Keith Thompson said:
My personal opinion is that getting the diagnostic 1000 times out of
1000 is better than getting it 999 times out of a thousand.
Yes, what you want is different from what I want. I get that.
If the Standard is left as is, so declarations resulting in sizes
larger than SIZE_MAX are not constraint violations, the chances are
_extremely_ high that you can and will still get all the diagnostics
you want; if, on the other hand, such cases are made constraint
violations, it's _guaranteed_ that conforming implementations will
give a (not always wanted) diagnostic. I know that you always want
it, but that's not true of everyone in all cases.
Currently, if I'm writing a function that deals with an array of
unsigned char of arbitrary size, I can be only 99.9% sure that I can
safely use size_t to index it. I don't see that that 0.1% does
anybody any real good.
This comment implicitly equates the 999/1000 pseudo-statistic (in effect
agreed to for the sake of discussion) with the percent chance that
size_t will work. That equality doesn't hold -- even if we grant the
pseudo-statistic, the actual chance that size_t will work is much
higher.
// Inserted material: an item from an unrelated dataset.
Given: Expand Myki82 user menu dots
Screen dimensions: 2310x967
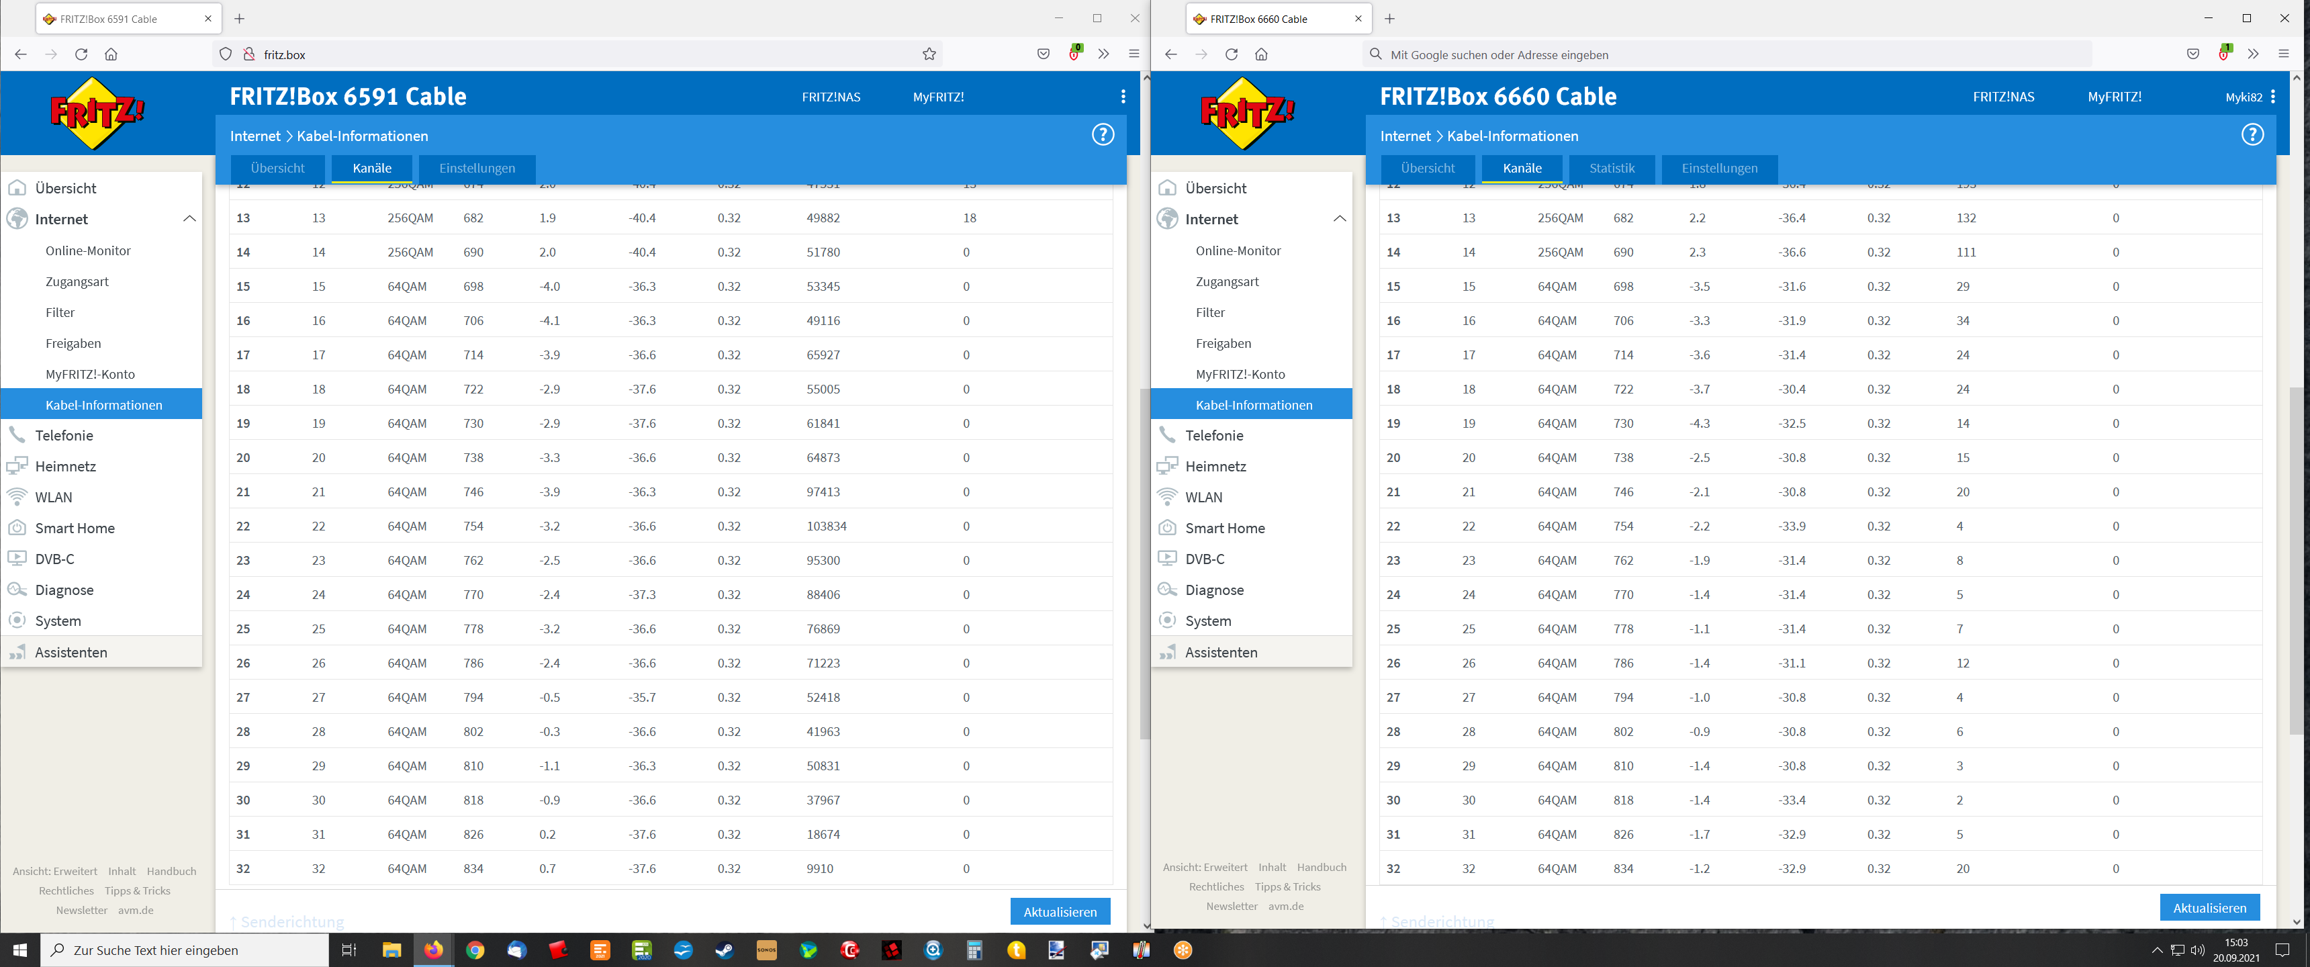Looking at the screenshot, I should pos(2272,97).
You know that, right?
More importantly, unless size_t is required to be larger than the
address space of the machine in question (which seems like a bad
idea), there isn't any way to guarantee that using size_t will work in
all cases, _because code can obtain objects through extra-linguistic
means that don't have to obey implementation-enforced limits_.
If it's important to you to write code using indexing that will work
with any run-time object, including objects obtained through means not
under the implementation's control, there's nothing that says you have
to use size_t. There are other integer types with stronger guarantees
about how large a range they will cover -- use one of those instead.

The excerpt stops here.